Елица не выходила из своей комнаты, не видно было и Нягола. Спят еще или хотят появиться последними? Ему представился мертвый отец, и он снова погрузился во вчерашние густые соленые воды, омывшие и осушившие его раны.
Из кухни доносился противный стук посуды, и Теодор отправился во двор. Там он столкнулся с Елицей, непричесанной и очень бледной. Она крутила в руках былинку и в этом бессмысленном движении ему вдруг увиделся скрытый смысл. Он поздоровался, Елица ответила ему только легким кивком.

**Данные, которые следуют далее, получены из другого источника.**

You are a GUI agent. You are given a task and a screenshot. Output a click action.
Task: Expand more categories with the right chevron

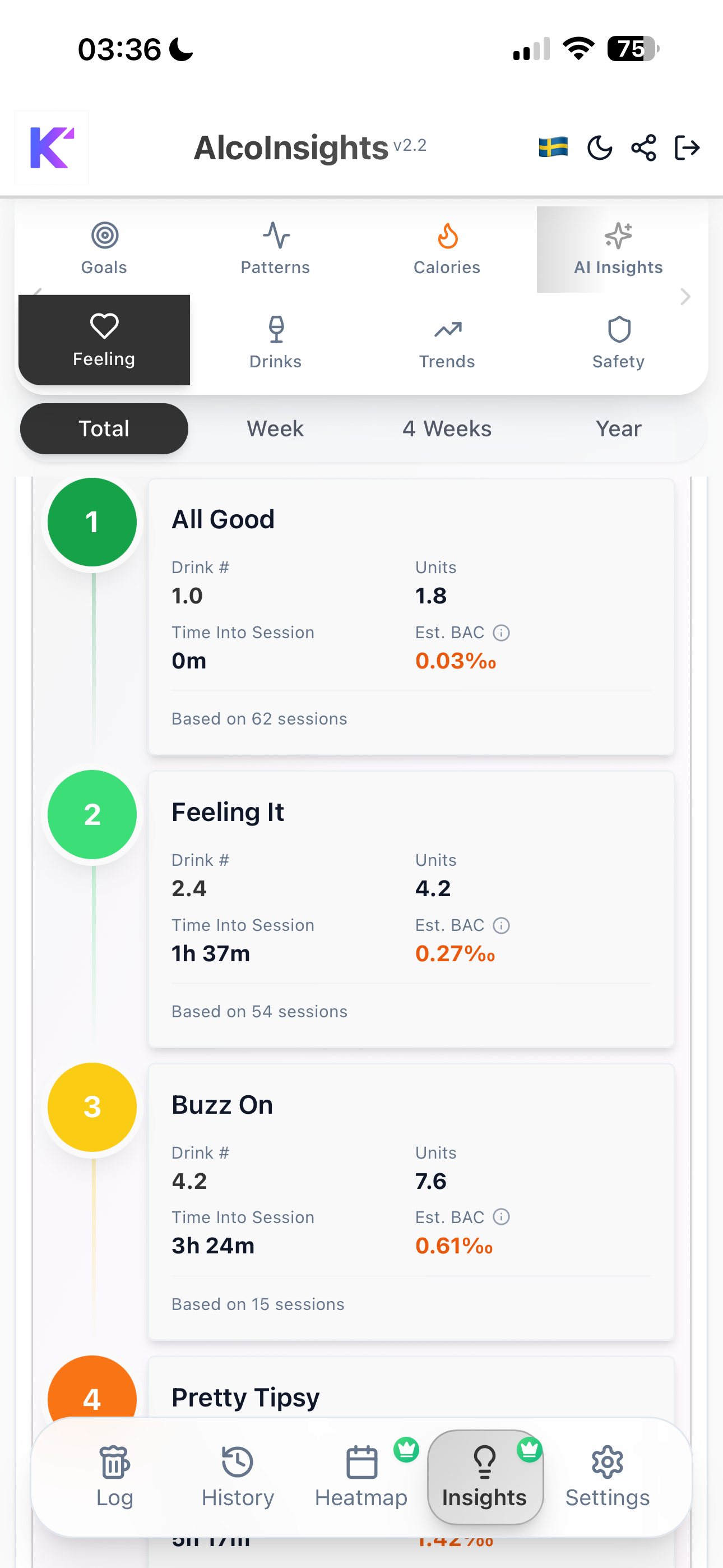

Будто чужие, стояли они на расстоянии вытянутой руки друг от друга. Теодор не подозревал о полуночном разговоре дочери с Няголом под черешней, не знал, что происходит в ее душе, но как каждый человек с нечистой совестью жаждал ясности. Душевно изнемогая, в эту минуту он больше всего на свете хотел знать, намекнула ли Елица о чем-нибудь Няголу, но спросить об этом прямо не мог, это было выше его сил. «Как спалось?» — поинтересовался он, растирая себе виски. Елица сказала, что заснула очень поздно, а он? И он тоже с трудом. Елица промолчала. Ногой она чертила неясную фигуру на росистой траве. «Придется привыкать, — примирительным тоном сказал Теодор, — жизнь такая штука». — «Какая?». — Теодору послы шалея в ее вопросе некий подтекст, как всегда неясный, но он решил ни в чем не перечить дочери — он искал малейшей возможности приласкать ее, а в сущности — умилостивить. «Суровая, Ели, суровая и беспощадная». Елица навострила уши: слово «беспощадная» было необычным для отца. «Жизнь всякая бывает, папа», — ответила она, и Теодор вздрогнул — давно уже не слыхал он этого теплого, ласкового слова.